GOAL
Retype the items word for word, starting at the line that contains "has height=974, width=548." and ending at the end of the items, and leave the pictures out.

━━━━━━

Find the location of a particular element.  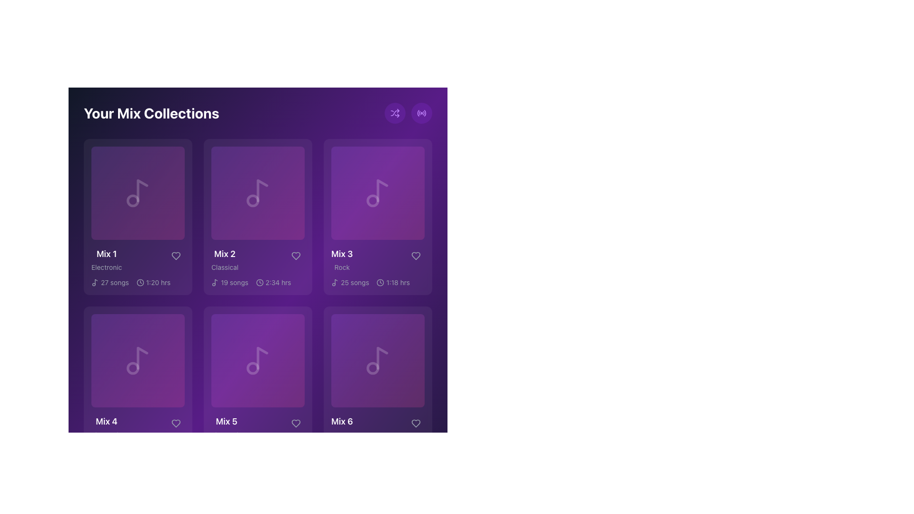

the circular button with a purple background and a white triangular play icon located at the center of the fourth card ('Mix 4') in the music collections grid is located at coordinates (137, 361).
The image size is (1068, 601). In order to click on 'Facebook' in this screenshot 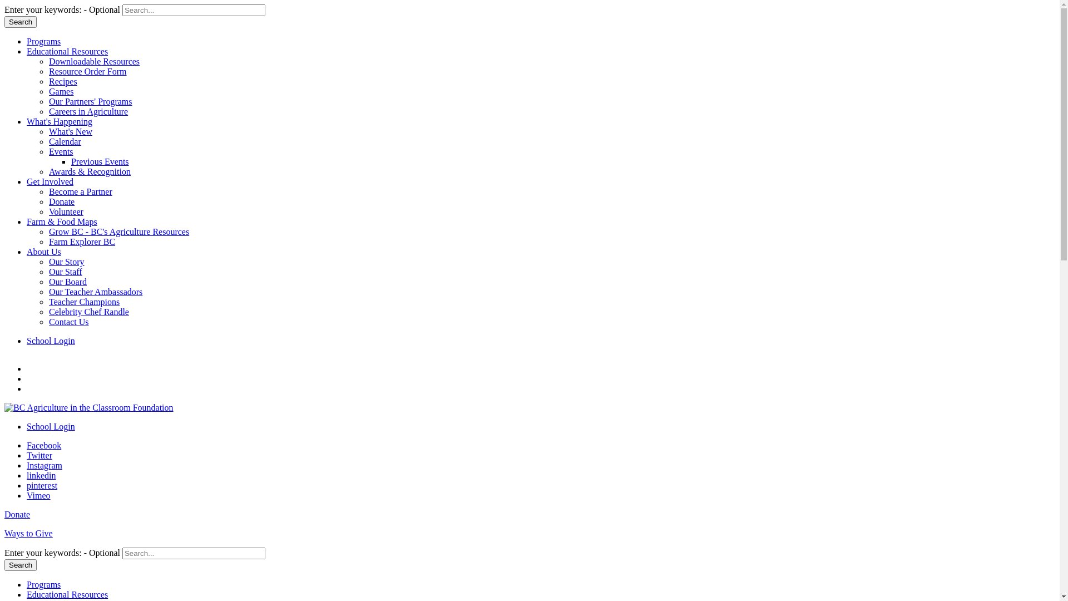, I will do `click(43, 445)`.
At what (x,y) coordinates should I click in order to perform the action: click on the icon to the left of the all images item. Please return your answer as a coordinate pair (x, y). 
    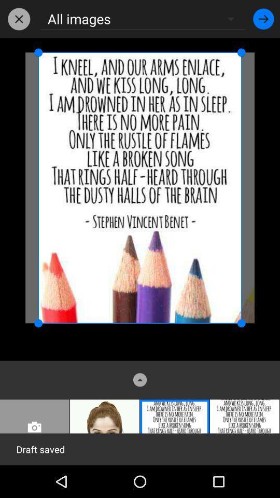
    Looking at the image, I should click on (19, 18).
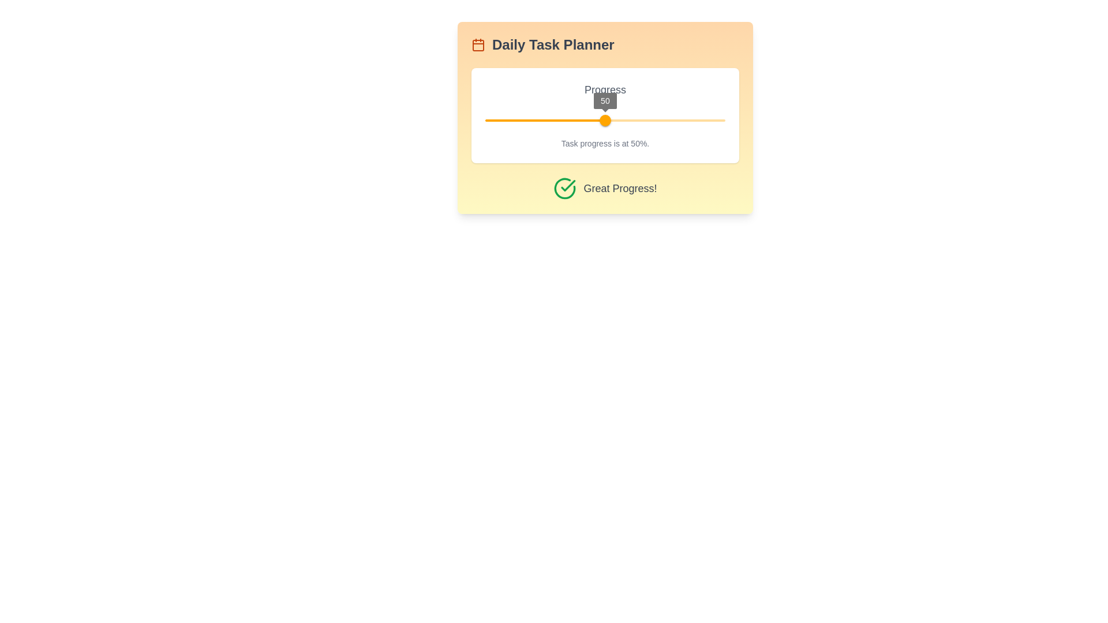 The width and height of the screenshot is (1108, 623). Describe the element at coordinates (605, 188) in the screenshot. I see `the informative text element that displays 'Great Progress!' with a green check mark icon, located at the bottom of the 'Daily Task Planner' card section` at that location.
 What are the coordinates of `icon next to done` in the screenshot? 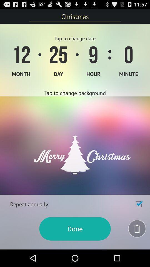 It's located at (137, 229).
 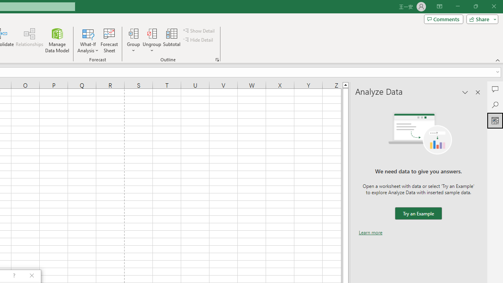 What do you see at coordinates (217, 59) in the screenshot?
I see `'Group and Outline Settings'` at bounding box center [217, 59].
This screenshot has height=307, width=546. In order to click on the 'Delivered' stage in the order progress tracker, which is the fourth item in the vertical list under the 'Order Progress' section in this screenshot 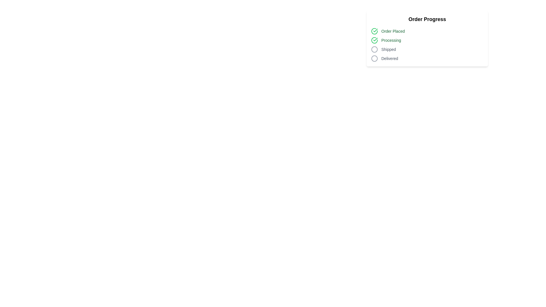, I will do `click(427, 58)`.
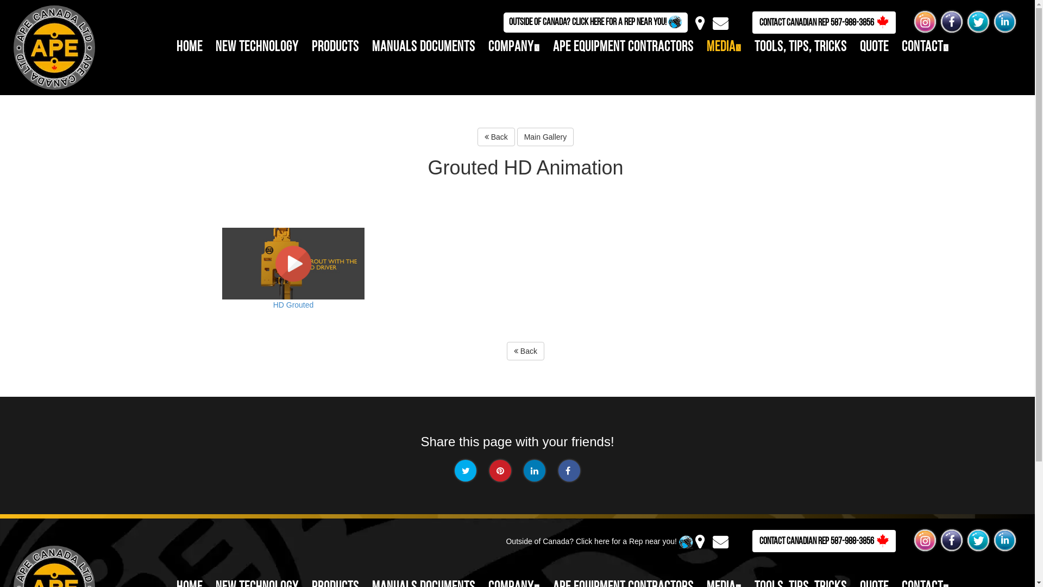 The image size is (1043, 587). What do you see at coordinates (500, 470) in the screenshot?
I see `'pin to Pinterest'` at bounding box center [500, 470].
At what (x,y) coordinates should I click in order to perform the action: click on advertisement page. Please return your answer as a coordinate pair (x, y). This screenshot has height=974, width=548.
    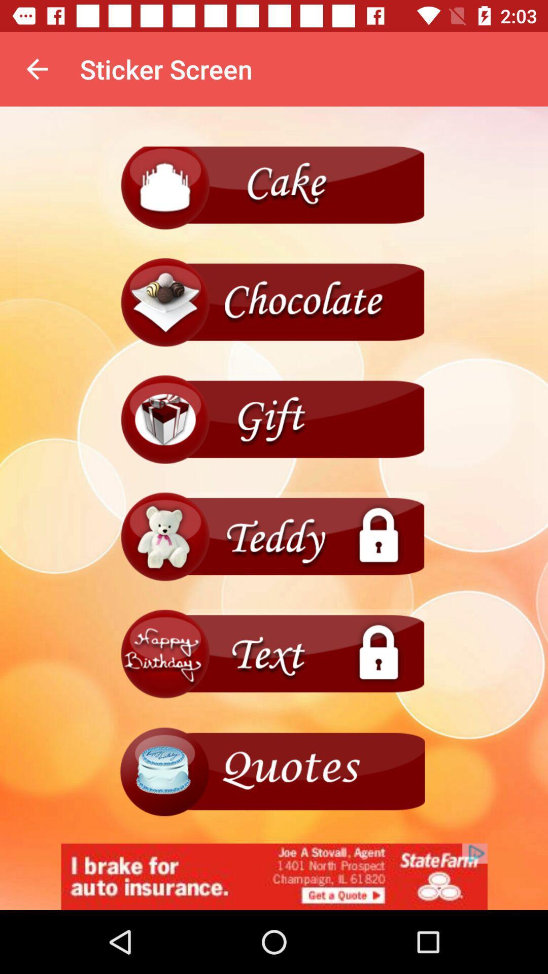
    Looking at the image, I should click on (274, 876).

━━━━━━

PROBLEM SOLUTION
At what (x,y) coordinates should I click in order to perform the action: click on advertisement page. Please return your answer as a coordinate pair (x, y). This screenshot has height=974, width=548.
    Looking at the image, I should click on (274, 876).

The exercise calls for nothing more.